そんな中、京都大学と連携し、革新的なバイオマス発電技術を開発して注目を集めているのがライノフラックスだ。バイオマスを「燃焼させずに」電気に変えるというアプローチを実現し、小規模でも高効率な発電が可能にした。さらには、発電過程で発生するCO2を高純度で回収・再利用することで、バイオマスの新しい価値を創造している。
今回は同社代表の間澤敦氏にインタビューを実施。三菱商事のCVCでのキャリアを重ねていた同氏が起業を決意したのはなぜなのか。同社が目指す分散型エネルギー社会とは何なのか。ライノフラックスが切り拓く次世代のエネルギー革新、その最前線に迫る。
間澤敦
ライノフラックス株式会社 代表取締役CEO
大学卒業後、三菱商事に入社。金属資源グループに配属となり、ドイツ駐在を含む計5年間にわたりニッケルの貿易業務に従事。2019年10月からは三菱商事社内のベンチャーキャピタルに異動し、米国やイスラエルをはじめとする海外スタートアップ企業への投資実行・成長支援・エグジット、またスタートアップ企業との協業を通じた新規事業開発を遂行。2023年1月に三菱商事を退職し、同年2月から京都大学イノベーションキャピタルにて客員起業家(EIR)を経験。2024年4月にライノフラックス設立。
ポイント
・バイオマス発電は、動植物由来の資源(バイオマス)を活用して電気を生み出す発電方式。植物は光合成をして大気中のCO2を吸収するため、その後エネルギーとして利用しても、CO2の排出量が吸収量と相殺され「カーボンニュートラル」だとされる。

- - - -

> _目標_:
a: 読解テキストから、「そんな中、京都大学と連携し、」で始まり「ンニュートラル」だとされる。」で終わる部分を一字一句変えずに書き写してください。
b: 読解テキストによると、間澤敦氏がライノフラックスを設立したのはいつですか。

- - - -

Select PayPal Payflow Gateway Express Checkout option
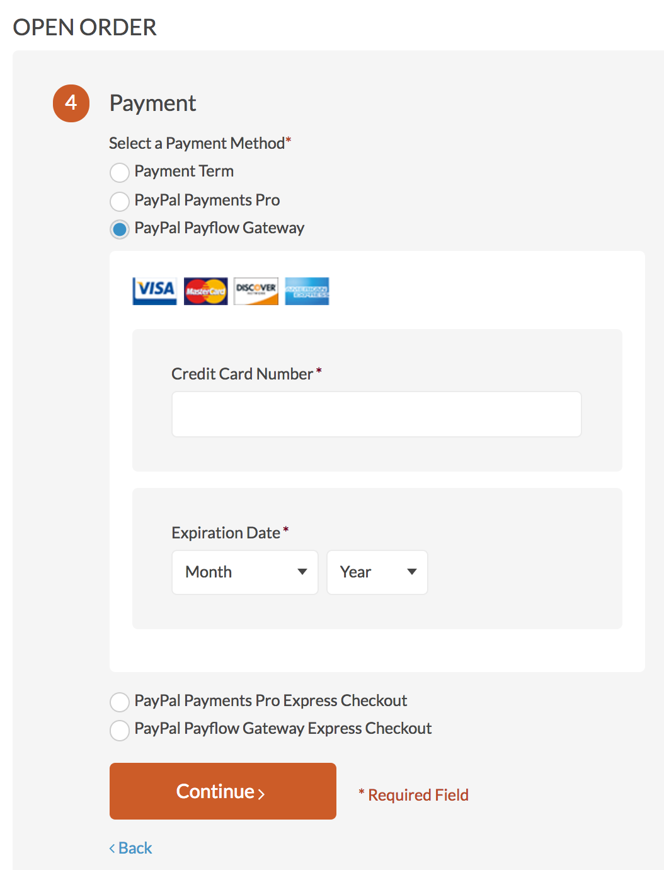 coord(120,731)
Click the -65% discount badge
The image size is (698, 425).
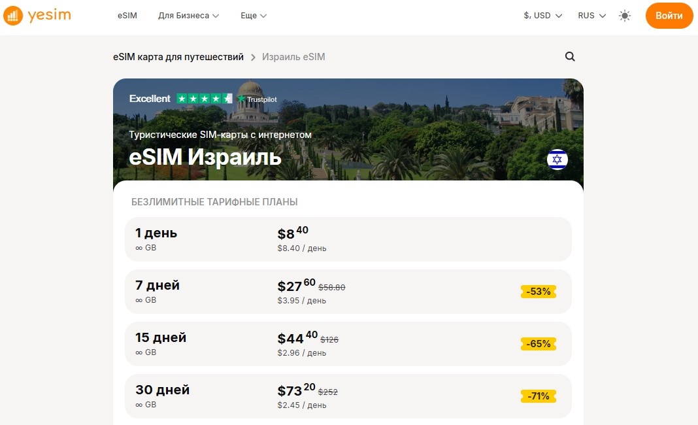(538, 344)
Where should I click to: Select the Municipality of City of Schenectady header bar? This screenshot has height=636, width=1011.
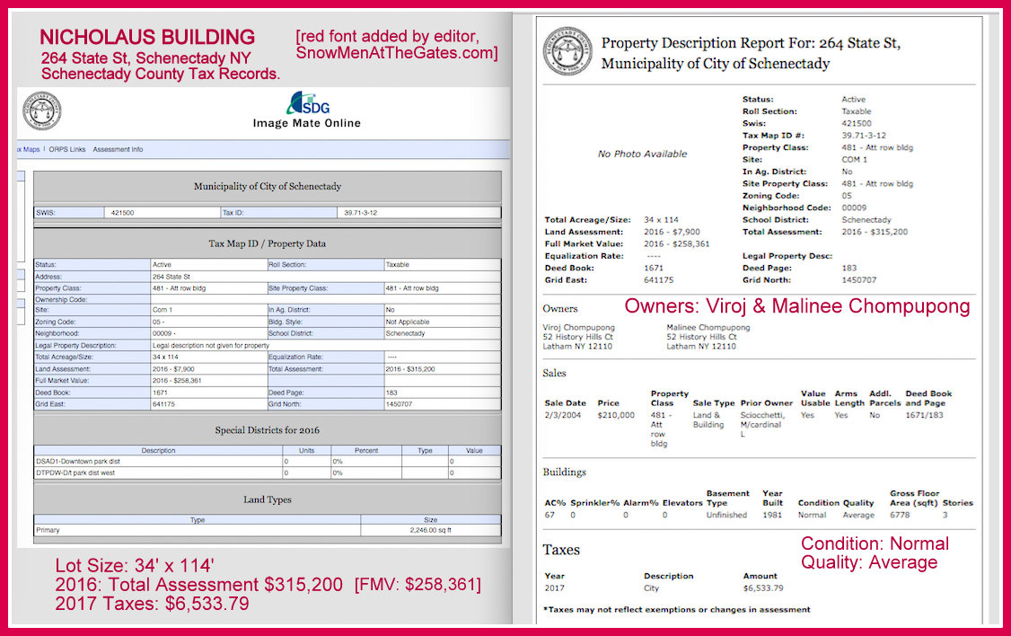pos(267,187)
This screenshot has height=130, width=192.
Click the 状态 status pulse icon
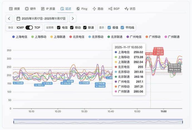coord(127,9)
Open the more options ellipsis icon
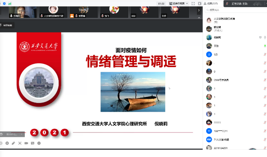267x157 pixels. [39, 143]
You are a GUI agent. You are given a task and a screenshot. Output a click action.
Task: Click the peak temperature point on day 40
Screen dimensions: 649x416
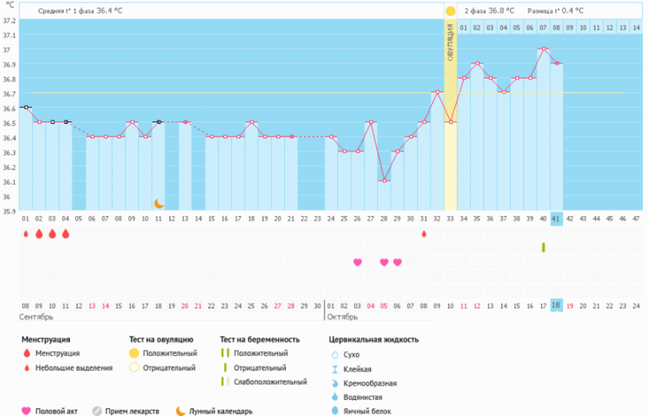tap(544, 49)
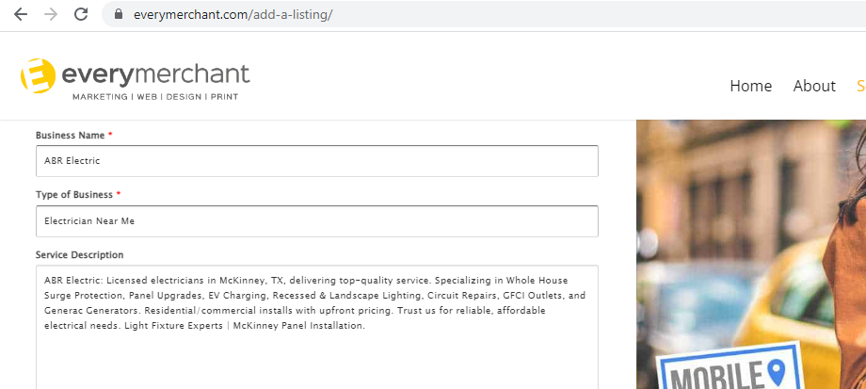The height and width of the screenshot is (389, 866).
Task: Click the street photo banner image
Action: (751, 254)
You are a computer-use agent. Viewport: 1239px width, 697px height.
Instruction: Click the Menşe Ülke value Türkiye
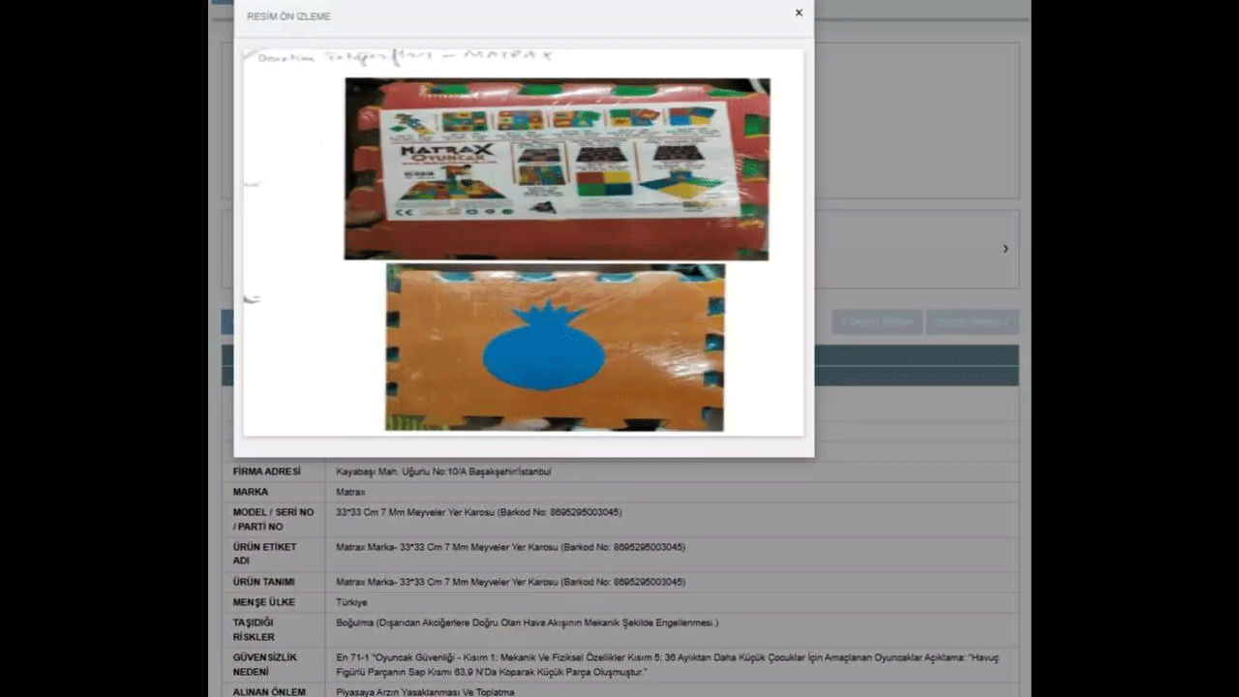point(351,602)
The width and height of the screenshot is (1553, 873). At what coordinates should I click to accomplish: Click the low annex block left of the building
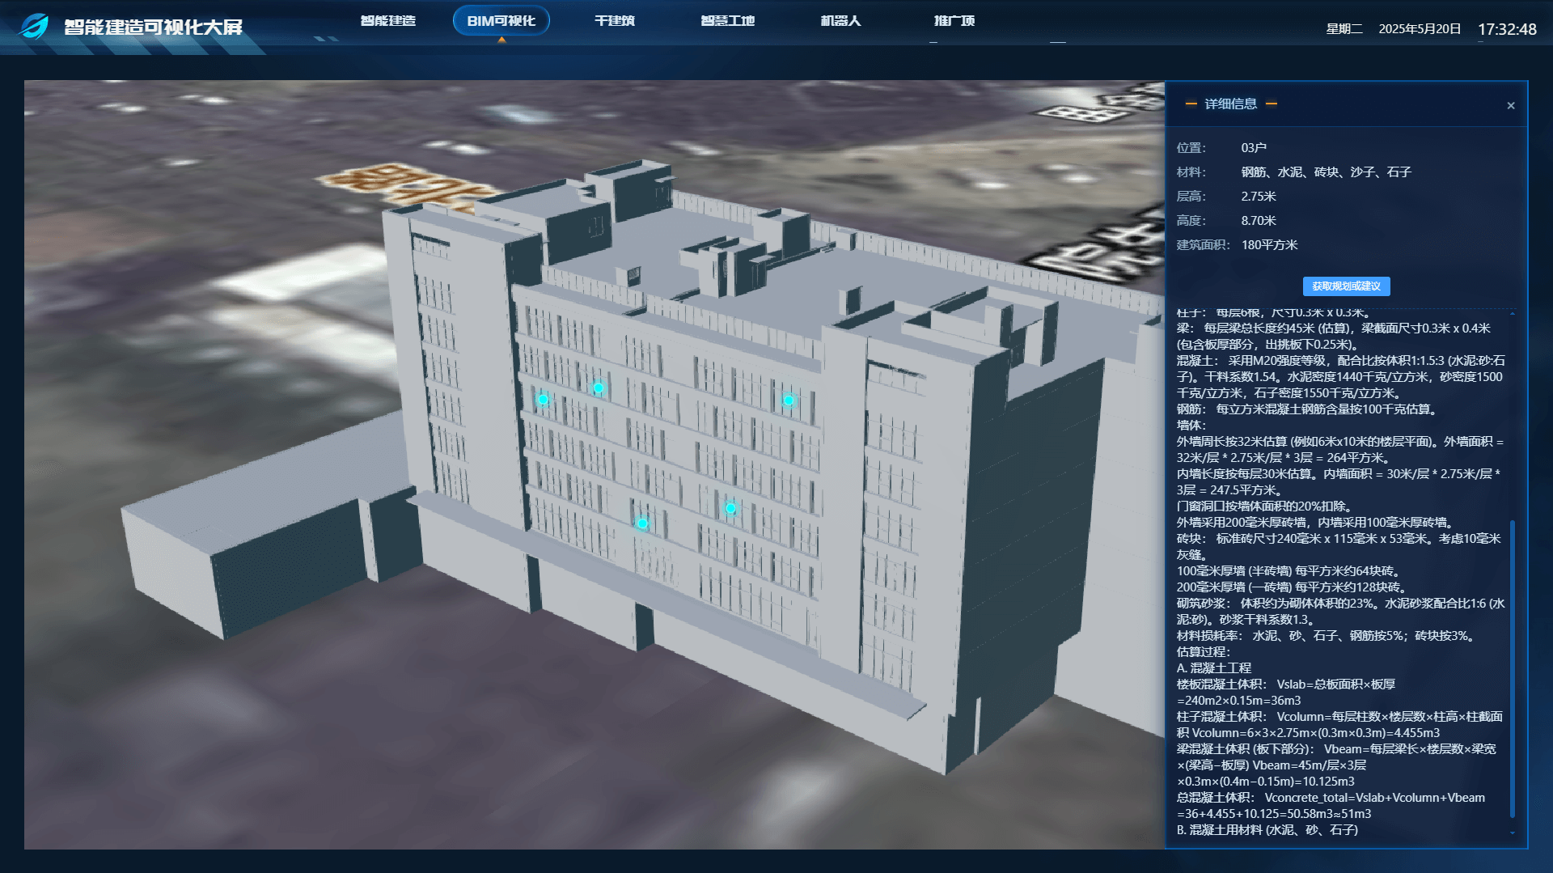[243, 550]
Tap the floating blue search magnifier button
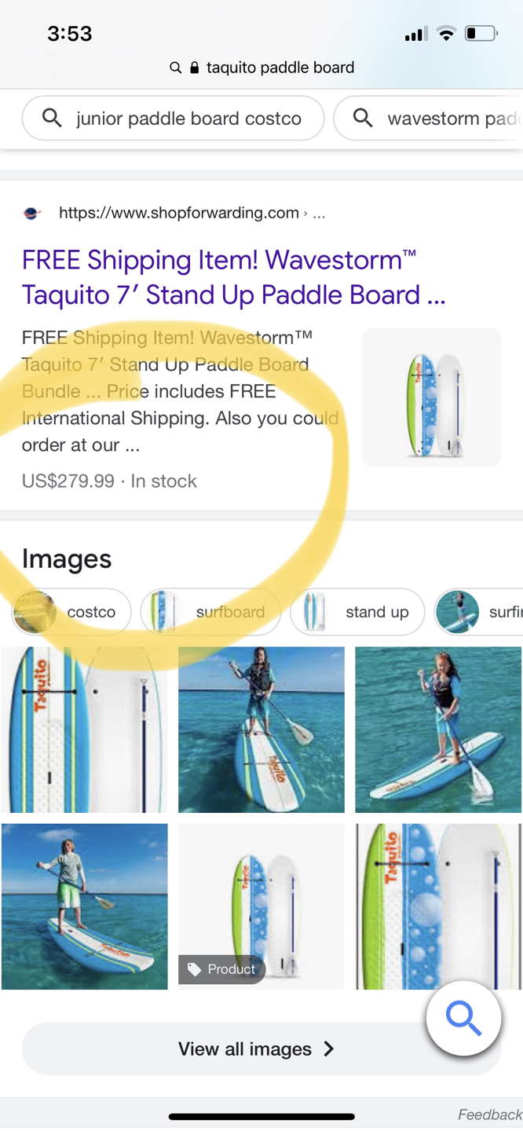 (x=464, y=1019)
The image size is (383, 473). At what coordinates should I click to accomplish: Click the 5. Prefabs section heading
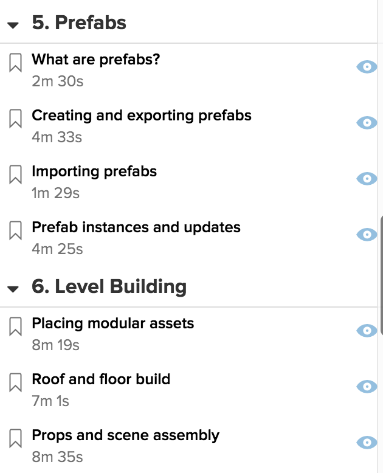coord(79,22)
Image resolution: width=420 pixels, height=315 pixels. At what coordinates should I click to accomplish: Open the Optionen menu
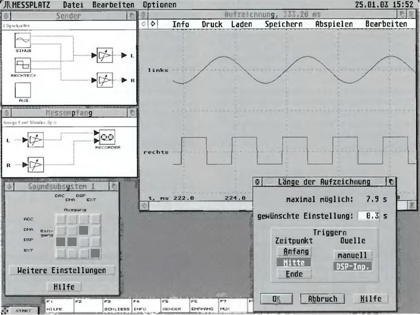(x=159, y=5)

- - - -

> _解答一覧_:
a:
そんな中、京都大学と連携し、革新的なバイオマス発電技術を開発して注目を集めているのがライノフラックスだ。バイオマスを「燃焼させずに」電気に変えるというアプローチを実現し、小規模でも高効率な発電が可能にした。さらには、発電過程で発生するCO2を高純度で回収・再利用することで、バイオマスの新しい価値を創造している。
今回は同社代表の間澤敦氏にインタビューを実施。三菱商事のCVCでのキャリアを重ねていた同氏が起業を決意したのはなぜなのか。同社が目指す分散型エネルギー社会とは何なのか。ライノフラックスが切り拓く次世代のエネルギー革新、その最前線に迫る。
間澤敦
ライノフラックス株式会社 代表取締役CEO
大学卒業後、三菱商事に入社。金属資源グループに配属となり、ドイツ駐在を含む計5年間にわたりニッケルの貿易業務に従事。2019年10月からは三菱商事社内のベンチャーキャピタルに異動し、米国やイスラエルをはじめとする海外スタートアップ企業への投資実行・成長支援・エグジット、またスタートアップ企業との協業を通じた新規事業開発を遂行。2023年1月に三菱商事を退職し、同年2月から京都大学イノベーションキャピタルにて客員起業家(EIR)を経験。2024年4月にライノフラックス設立。
ポイント
・バイオマス発電は、動植物由来の資源(バイオマス)を活用して電気を生み出す発電方式。植物は光合成をして大気中のCO2を吸収するため、その後エネルギーとして利用しても、CO2の排出量が吸収量と相殺され「カーボンニュートラル」だとされる。

b: 2024年4月です。